*EXERCISE PASSAGE*.
────────────────────

In graduate school, we were posed the question, ‘How does a fish know it’s wet?’ The answer, of course, is that it doesn’t - it is swimming around in the pond unaware, unless it leaves the water and gets a different perspective. So it is with developmental trauma: emotional neglect or abuse is not always intentional on the part of the caregiver, leading us to believe that the environment we grew up in is ‘normal’. But current symptoms often tell a different story. When we are not able to feel successful in relationships, work and life, it can frequently be a sign of an environment in which something was ‘off’, despite the best intentions of our family. 

In my practice, I specialize in repairing just this kind of challenge. Through relational consistency, neurobiological repair and insight, I support clients in overcoming developmental trauma, so that life is not just about surviving…but thriving.

Botox: Does Looking Younger Come with a Psychological Price Tag?

A cursory look around Los Angeles would suggest that Botox is as routine as its less invasive counterparts the blowout and the manicure. Perhaps not a surprise in a city that eulogizes youth and beauty. But while there's no doubt of the popularity of flocking to the needle, the jury is still out on the psychological effects of this injectable medicine.

────────────────────

*DATA SEGMENT*.
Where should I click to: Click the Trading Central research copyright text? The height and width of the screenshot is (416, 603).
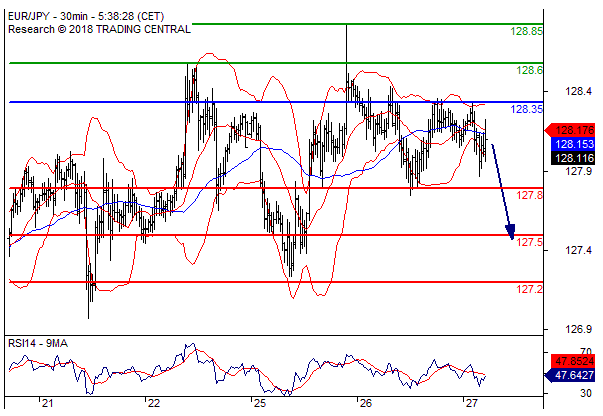point(98,30)
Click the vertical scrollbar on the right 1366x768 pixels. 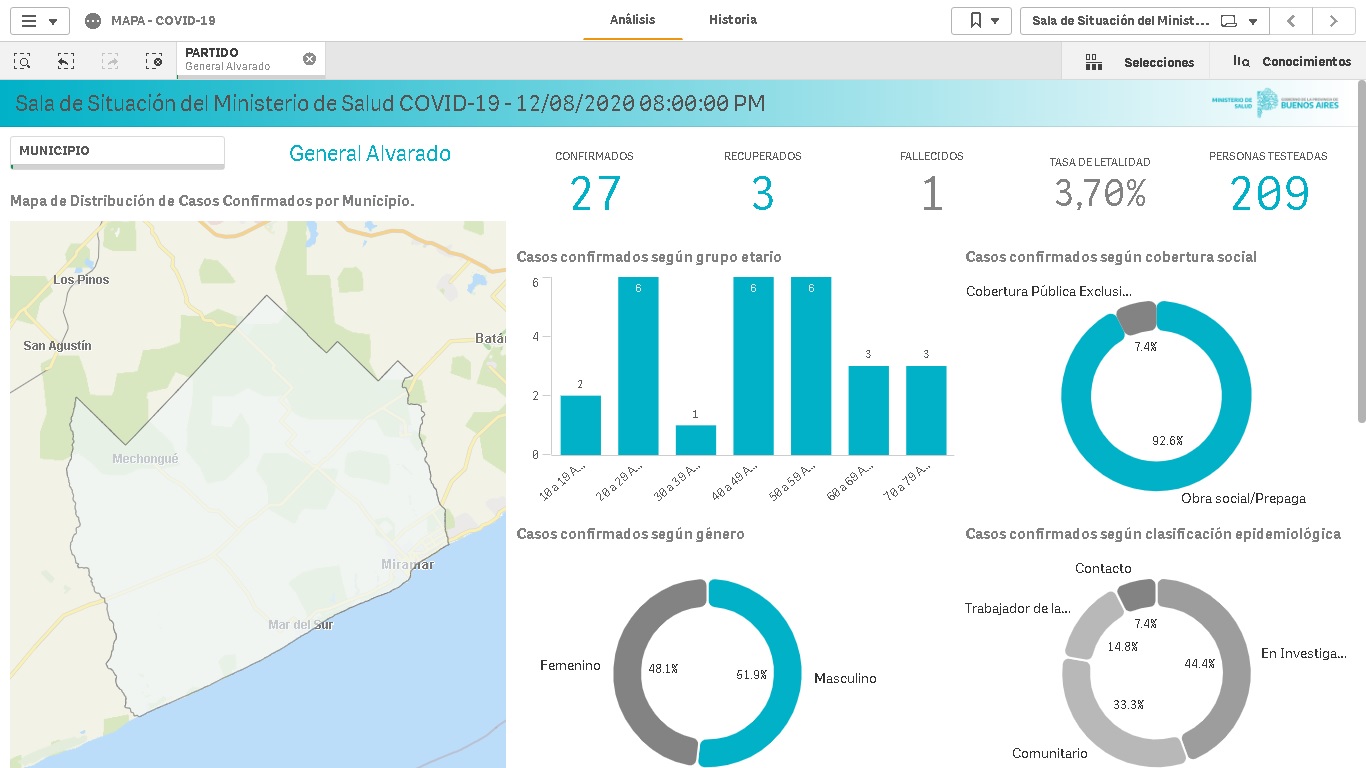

────────────────────

*PROMPT 1*. In the passage on developmental trauma and Botox, why might people believe the environment they grew up in was "normal"? Answer in one to three sentences.
*PROMPT 2*. According to the passage on developmental trauma and Botox, through what three means does the practitioner support clients in overcoming developmental trauma?
*PROMPT 3*. Extend the passage on developmental trauma and Botox, picking up right after its final sentence.
The data come from a separate source unrelated to the passage on developmental trauma and Botox.

*ANSWER SECTION 1*. Emotional neglect or abuse is not always intentional on the part of the caregiver. That leads people to see their upbringing as normal, much as a fish doesn't know it's wet unless it leaves the water and gains a different perspective.

*ANSWER SECTION 2*. Relational consistency, neurobiological repair and insight.

*ANSWER SECTION 3*.
In a recent study out of the University of Southern California, it was found that due to frozen facial muscles, botoxed participants were unable to mimic the facial expressions of those they interacted with. Unconsciously imitating another's expressions sends a signal from the listeners’ face to their brain, enabling them to interpret the other's intended meaning. When this ability is impaired, the capacity to perceive others' emotions is impacted. In the study, women with Botox had increased difficulty interpreting both positive and negative emotional expressions, compared to their non-Botoxed peers. Although extended relational studies have yet to be done, with a little imagination we can foresee the potential downfalls of being in a relationship with someone who is not able to consistently decode our emotional expression.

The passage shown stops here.